In an undercover operation two years ago, federal agents used the Delgado brothers to zero in on Esformes.
In his two-story, Mediterranean-style home on North Bay Road, prosecutors say Esformes gave $5,000 to his right-hand man in a bedroom closet to be used to bribe a state regulator to learn what the state knew about his vast network of skilled-nursing and assisted-living facilities, according to the indictment.
Unbeknown to Esformes, the exchange of cash for inside information was videotaped by Esformes’ once-trusted friend, Gabriel Delgado. He had agreed along with his brother, Guillermo, to help investigators target the executive in the summer of 2015 after the brothers got into serious trouble with the feds themselves.
The charge of bribing a state regulator added a layer of intrigue to the massive Medicare fraud case: Esformes is accused of exploiting his network of about 20 Miami-Dade skilled-nursing and assisted-living facilities to fleece the taxpayer-funded program in a similar scheme by filing false claims for services that were not necessary or in some instances not provided to about 14,000 patients.
Larkin Community Hospital, though not identified in the Esformes indictment, referred many of those Medicare patients to his network through kickback payments to physicians and other medical professionals, prosecutors say.

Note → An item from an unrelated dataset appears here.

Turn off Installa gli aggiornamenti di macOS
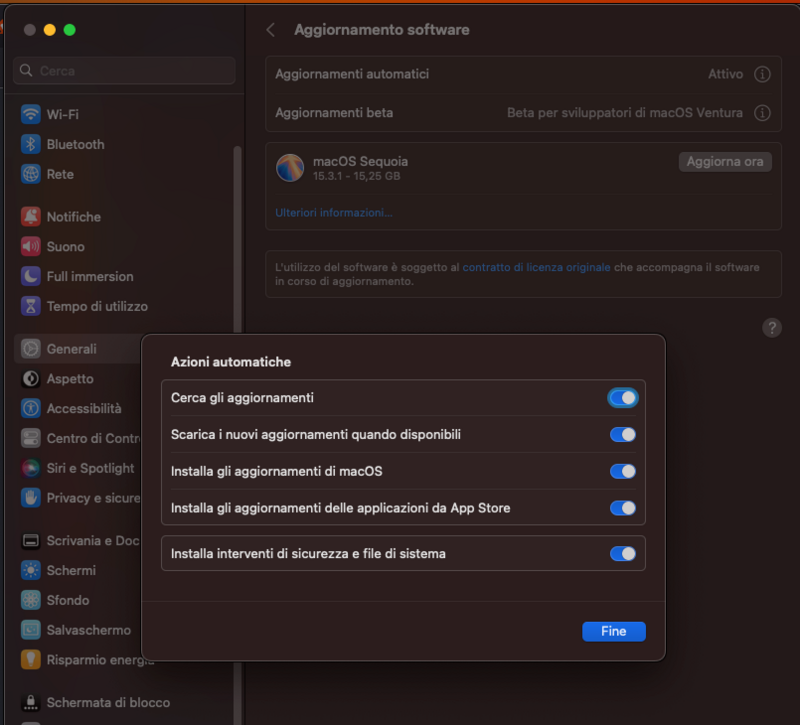Viewport: 800px width, 725px height. (x=622, y=471)
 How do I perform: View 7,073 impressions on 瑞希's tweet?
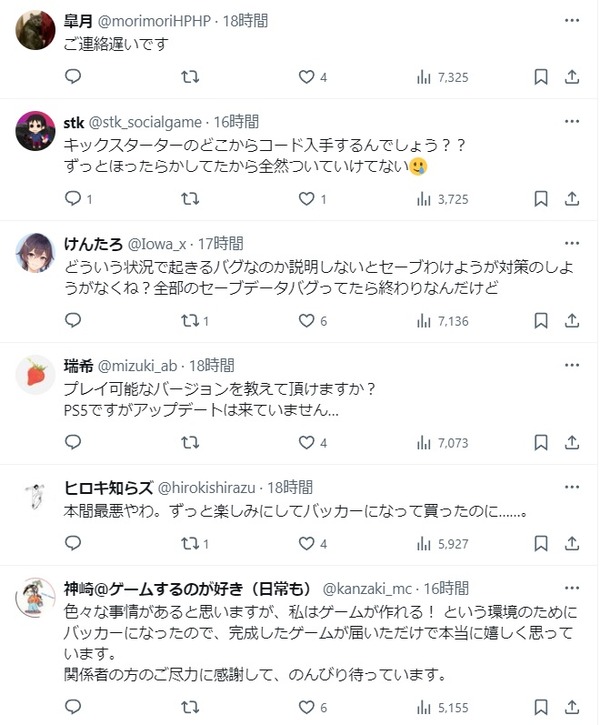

Esformes, in turn, recycled the same patients back through the hospital after they stayed in his network, according to the indictment.
Esformes is charged with conspiring with Arnaldo Carmouze, 57, a Palmetto Bay physician’s assistant, and Odette Barcha, 50, a former director of outreach programs at Larkin, to move the patients in and out of the hospital through Esformes’ facilities to bilk Medicare.
Esformes is also accused of referring the patients in his network to other convicted healthcare fraud offenders, including the Delgado brothers. According to their indictment, the brothers paid him kickbacks while swindling Medicare for mental health, prescription drug and home healthcare services. As a result of their plea deals and help in the Esformes investigation, they received more lenient prison sentences. Gabriel, 44, got 4 1/2 years and had to repay Medicare $9.1 million. For his additional assistance to prosecutors, his term was reduced to 3 years. Guillermo, 47, was imprisoned for 9 years.
According to the Esformes indictment, some of the kickback payments were “disguised” to cover escort services for him as well as related travel and hotel expenses to the Ritz-Carlton Hotel in Orlando.
Prosecutors said Esformes’ healthcare network as well as other co-conspirators such as the Delgado brothers billed $1 billion for fraudulent medical services between 2009 and last year. In turn, the Medicare program paid out about $500 million — with Esformes’ network receiving about half that income.